The much sought after and well remembered brand is due for a comeback. Sindy holds cult status among collectors and Hasbo have opened the door to a new line of dolls. Aimed largely at collectors, the products are produced to very high standard. The new line brings a modern take on the retro style of the original dolls from 1963.
- Full online marketing campaign and sales channel for new line of Sindy dolls.
- Global e-commerce store
- Internationally accessible
- Allow pre-payments
- Allow payment by instalments
- Maintain the branding and style
- Automate distribution, logistics channel
- Email marketing subscription and mailouts
Released in 1963 Sindy dolls had a unique look popular in the UK but when the doll was redesigned for the US market it fell out of favour and Barbie took the lead in the fashion doll market.
Originally giving Barbie a run for its money the Sindy brand has achieved a cult following with a familiar iconic pink style and its absence has only built anticipation among fans.
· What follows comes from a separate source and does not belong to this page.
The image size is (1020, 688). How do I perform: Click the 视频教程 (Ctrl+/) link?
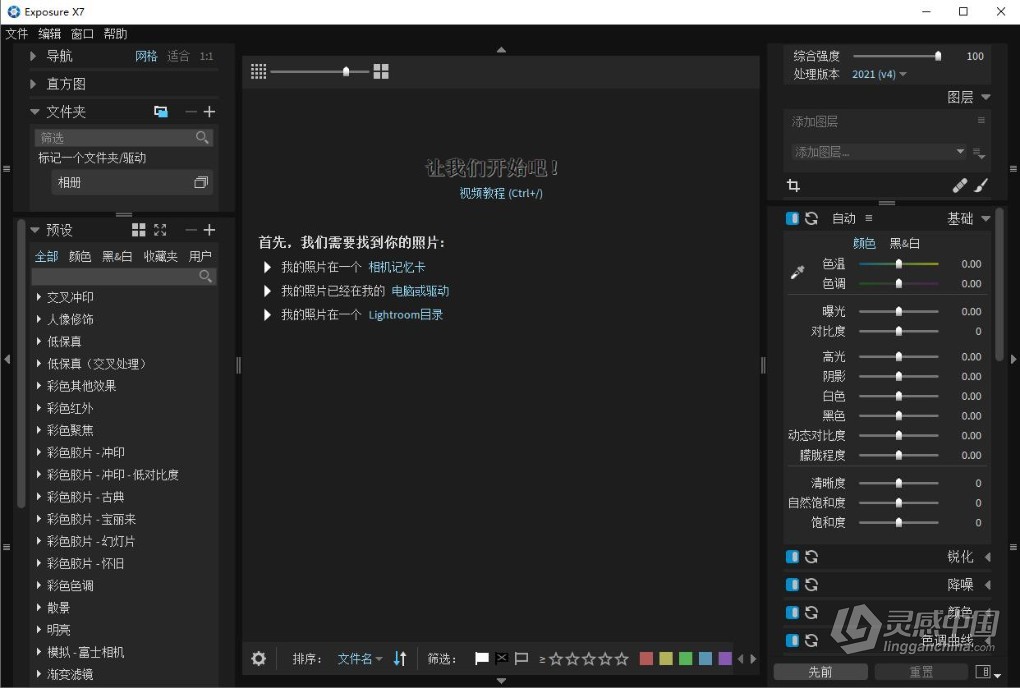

Given the popularity of retro fashion in todays market and the fond memories of the original doll, Sindy is primed for a successful comeback.
Initially the doll would need enough momentum to achieve viral sharing through collectors channels. Using a mailing list signup page and a coming soon teaser site, interested parties emails were collected via announcing and displaying at collector events such as Dollycon.
The site was updated periodically teasing new information as it became available to encourage organic spread of the new products.
The dolls were professionally designed true to the original style and listening to the fans. The fans were kept up to date with the development of the dolls through release of early design drawings.
Teaser site used static site generation, deployed from version control system which provided a performant site preferred by search engines. While site performance was good from a customer perspective, changes to the site were slow. On various occasions dynamic elements were requested with little notice and developing them as server less functions would be too time consuming. When the site was required to add commerce functionality it was decided we should move to a traditional platform with pre-built functions.
Mailing campaigns were performed via constant contact. Signup form embedded directly in the site and HTML emails could be coordinated with site releases.
When e-commerce was required the site style and structure was duplicated in Shopify relatively easily and connected to existing external services.
To encourage conversions, the customers were to be offered deferred payment broken into smaller instalments with zero interest.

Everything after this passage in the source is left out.